= Consignes =
1. Répondez à ces questions sur le texte consacré au syndicalisme révolutionnaire :
(a) Sous quelle forme le courant réapparut-il dans les années 20 et 30 ?
(b) À partir de quelles années la tendance à accepter les médiations sociales finit-elle par l'emporter ?
(c) Dans quel pays le mouvement révolutionnaire perdura-t-il encore, par contraste avec la France ?
2. Poursuivez le texte sur le syndicalisme révolutionnaire après sa dernière phrase.

= Texte source =
Le courant qui refusa de soutenir la dictature communiste réapparut progressivement sous la forme de l’anarcho-syndicalisme. La Seconde Guerre mondiale porta un coup terrible au mouvement, d’abord parce que de très nombreux militants furent tués par les régimes fascistes, par le stalinisme et même par les régimes démocratiques. La prééminence du modèle politique et syndical communiste et du mirage soviétique dans le mouvement ouvrier a aussi grandement contribué au déclin du mouvement dans de nombreux pays. Enfin, l’illusion que le système parlementaire allait pouvoir améliorer durablement la condition salariale a également été une des causes de la désaffection des travailleurs envers la lutte des classes.
Répondre à la question : « Peut-on se revendiquer du syndicalisme révolutionnaire aujourd’hui » nécessite de s’interroger sur les conditions de son apparition et sur les raisons de sa disparition en tant que mouvement de masse. Il faut aussi souligner les raisons pour lesquelles il est réapparu, dans les années 20 et 30, sous la forme de l’anarcho-syndicalisme afin de pouvoir décider de quel courant on veut se réclamer.
J’ai dit quelques mots sur les conditions de son émergence : la République formée après l’écrasement de la Commune se montra encore plus dure avec les Internationaux que l’Empire défunt ; la répression anti-ouvrière fut terrible. La classe ouvrière se montra catégoriquement opposée à cette République qui avait massacré les insurgés de la Commune, elle se montra également très réticente envers les multiples sectes socialistes divisées en de multiples partis concurrents, qui voulaient obtenir ses suffrages. C’est ce contexte qui favorisa l’émergence du syndicalisme révolutionnaire, qui se développa également dans de nombreux autres pays, selon le principe que les mêmes causes produisent les mêmes effets, à quelques variantes près.
Poser la question : peut-on se revendiquer du syndicalisme révolutionnaire (ou de l’anarcho-syndicalisme) aujourd’hui revient à se demander si les conditions aujourd’hui de la réapparition de ce courant sont les mêmes qu’au début du 20e siècle. Il ne me semble pas que ce soit le cas. En tout cas pas dans les formes qu’il avait prises à cette époque.
Après 1906 en France une succession de grèves dures avaient échoué et avaient été sévèrement réprimées. Les limites de la stratégie de confrontation permanente, en l’absence de perspective révolutionnaire, avaient été atteintes. Par ailleurs, au sein de la CGT un puissant courant réformiste grandissait. La tendance à accepter les médiations sociales finit par l’emporter à partir de 1908-1910 : négociations dans les conflits sociaux, stratégie parlementaire. La Charte d’Amiens fut en réalité le signe de cette modification de stratégie. Le reflux du mouvement syndicaliste révolutionnaire avant la Première Guerre mondiale ne fut pas le fait d’erreurs stratégiques de sa part mais le résultat d’évolutions en profondeur de la société auxquelles il ne pouvait pas s’opposer. La fin des querelles entre chapelles socialistes et l’unification du parti fournit une alternative légale et pacifique à la stratégie d’action directe du syndicalisme révolutionnaire, un autre pôle d’identification de la classe ouvrière. Le déclin du mouvement révolutionnaire en France suit très précisément la montée de la perspective parlementaire. Par contraste, le mouvement révolutionnaire perdura encore dans les pays comme l’Espagne où le moindre mouvement revendicatif était suivi d’une terrible répression, de l’assassinat de militants et où la troupe qui tirait sur la foule : l’ouvrier qui revendiquait était pratiquement obligé d’être révolutionnaire.

= Enregistrements conservés =
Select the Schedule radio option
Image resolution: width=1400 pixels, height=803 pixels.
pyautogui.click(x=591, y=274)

---

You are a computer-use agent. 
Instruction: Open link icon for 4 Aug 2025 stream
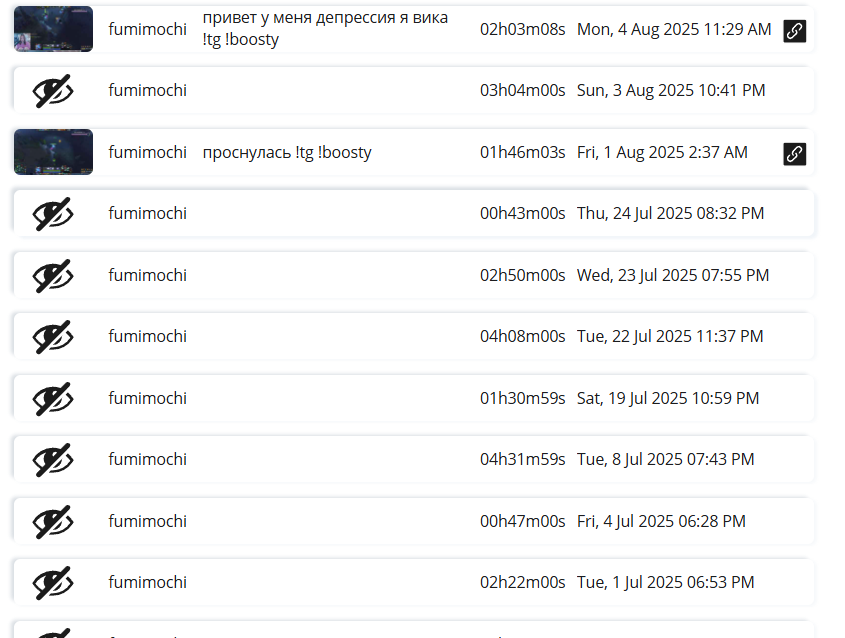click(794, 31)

==

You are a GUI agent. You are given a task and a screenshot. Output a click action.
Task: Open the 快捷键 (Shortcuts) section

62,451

= Les réponses =
1.
(a) Sous la forme de l'anarcho-syndicalisme.
(b) À partir de 1908-1910.
(c) En Espagne.

2.
D’une façon générale, les militants révolutionnaires n’analysèrent pas vraiment les causes des modifications du comportement de la classe ouvrière confrontée à l’alternative « révolution ou réforme ». Bien entendu ils n’avaient pas suffisamment de recul. Pour expliquer le reflux du mouvement révolutionnaire, on accusa les manœuvres des politiciens qui trompaient la classe ouvrière, ou la passivité de cette dernière. Ainsi, James Guillaume, expliquant les raisons pour lesquelles il quittait la Suisse pour s’installer à Paris, écrivit : « Sur les bords du Léman, à Genève, à Lausanne, à Vevey, malgré les efforts de quelques camarades dévoués, nous n’avions pas avec nous la masse ouvrière, trop disposée à se laisser égarer par les politiciens [note] . »
Je pense que la plus grande carence du mouvement libertaire d’aujourd’hui, l’une des principales raisons de son caractère extrêmement minoritaire, réside dans l’absence d’analyse sur la signification et les conséquences de l’instauration du régime représentatif dans les sociétés modernes.
Ces quelques précisions me semblaient nécessaires pour montrer que les circonstances qui ont vu l’apparition du syndicalisme révolutionnaire ne sont pas reproductibles. Pendant l’apogée du mouvement, peu de confédérations syndicales pouvaient être qualifiées de « syndicalistes révolutionnaires » : la plupart des militants syndicalistes révolutionnaires étaient organisés en tendances à l’intérieur d’organisations réformistes. C’est la raison pour laquelle le refus de la CGT de participer au congrès international syndicaliste révolutionnaire en 1913 provoqua un tel choc : elle était la seule organisation de masse considérée comme syndicaliste révolutionnaire [note] . Aujourd’hui, il me paraît guère réaliste d’imaginer la création d’organisations de masse hégémoniques dans la classe ouvrière telles que le furent la CGT française dans les années 1890-1900, la CGT portugaise ou la CNT dans les années 1920-1930.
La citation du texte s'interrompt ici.